- Coat of arms
- Location of Baisingen
- Baisingen Baisingen
- Coordinates: 48°30′15″N 08°46′36″E﻿ / ﻿48.50417°N 8.77667°E
- Country: Germany
- State: Baden-Württemberg
- Admin. region: Tübingen
- District: Tübingen
- Town: Rottenburg am Neckar

Government
- • Local representative: Horst Schuh (CDU)

Area
- • Total: 7.20 km^{2} (2.78 sq mi)
- Highest elevation: 532 m (1,745 ft)
- Lowest elevation: 435 m (1,427 ft)

Population (2018)
- • Total: 1,266
- • Density: 180/km^{2} (460/sq mi)
- Time zone: UTC+01:00 (CET)
- • Summer (DST): UTC+02:00 (CEST)
- Postal codes: 72108
- Dialling codes: (+49) 07457
- Vehicle registration: TÜ
- Website: www.rottenburg.de

= Baisingen =

Baisingen is a suburban district of Rottenburg am Neckar in the administrative district of Tübingen in Baden-Württemberg (Germany).

== Geography ==

Baisingen is located 15 km (9.32 mi) western from Rottenburg am Neckar, 8 km (4.97 mi) southeastern from Nagold and 12 km (7.45 mi) northeastern from Horb am Neckar. The elevation on the territory of Baisingen is 465 to 532 m.

=== Extent ===

The territory of the district is 720 hectares.
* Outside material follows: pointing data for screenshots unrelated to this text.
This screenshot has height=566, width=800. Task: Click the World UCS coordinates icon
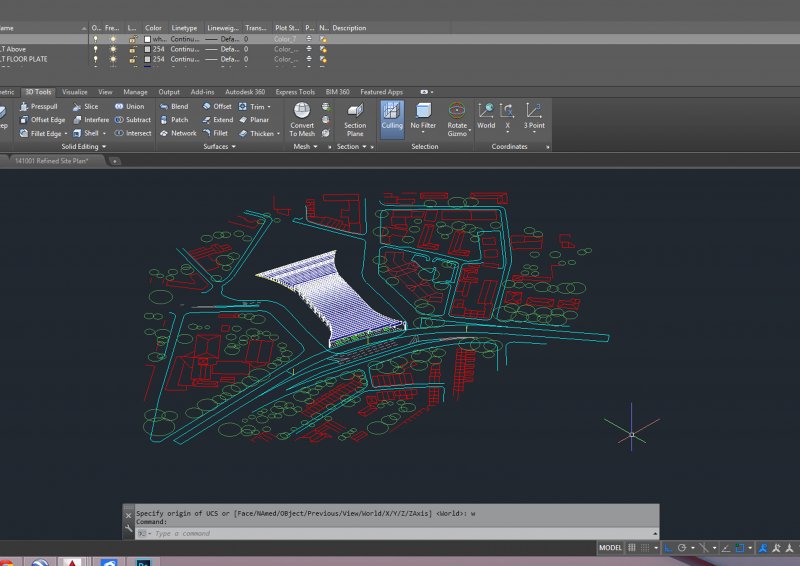(486, 111)
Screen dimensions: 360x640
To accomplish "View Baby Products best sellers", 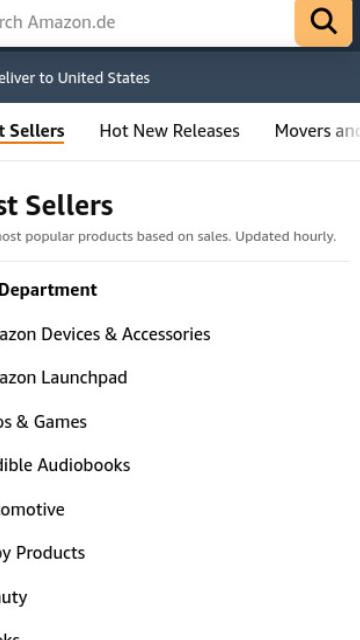I will (42, 553).
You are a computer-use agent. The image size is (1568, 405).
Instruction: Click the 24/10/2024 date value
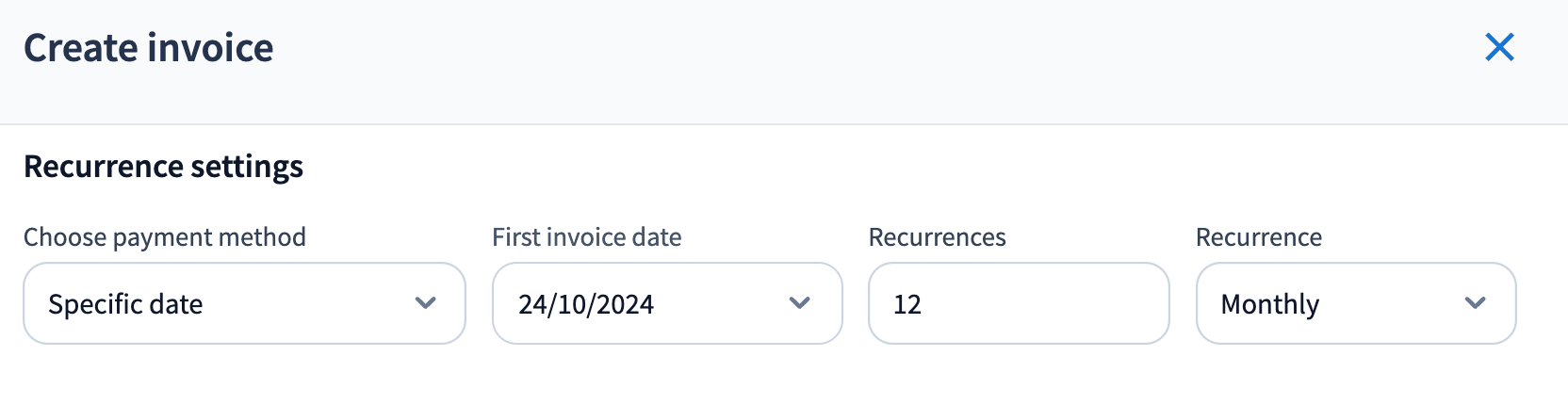click(586, 304)
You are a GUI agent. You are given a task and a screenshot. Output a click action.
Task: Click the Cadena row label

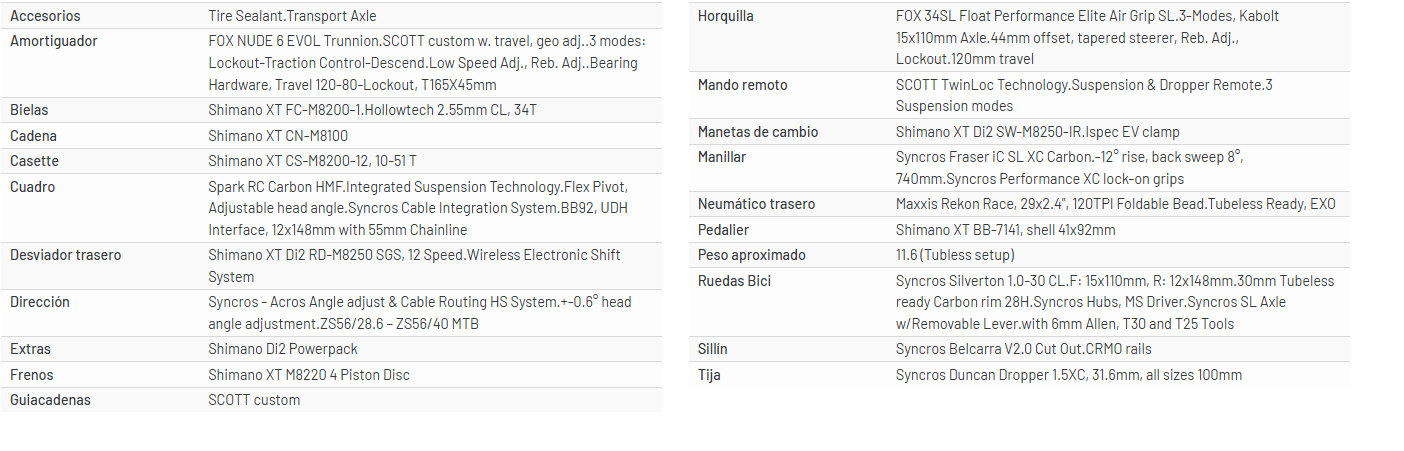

Thereof fall 79.5% upon agriculturally used area, 9.3% upon forest area, 10.8% upon settlement area and roads, 0.1% upon water area and 0.2% upon other.

=== Neighbour localities ===

The territories of the following villages adjoin Baisingen, moving clockwise beginning in the north: Mötzingen^{1}, Ergenzingen^{2}, Göttelfingen^{3}, Vollmaringen^{4}. Ergenzingen is, like Baisingen, a district of Rottenburg.

^{1}Böblingen (district);
^{2}Tübingen (district);
^{3}Freudenstadt (district);
^{4}Calw (district)

== Population ==

Baisingen has a population of 1277 people (31/01/08). At an area of 7.20 km² (2.8 sq mi) this corresponds to a population density of 177 people per km², or 459 per sq mi.

== Culture and Sights ==

=== Buildings ===
The old synagogue of Baisingen has been restored.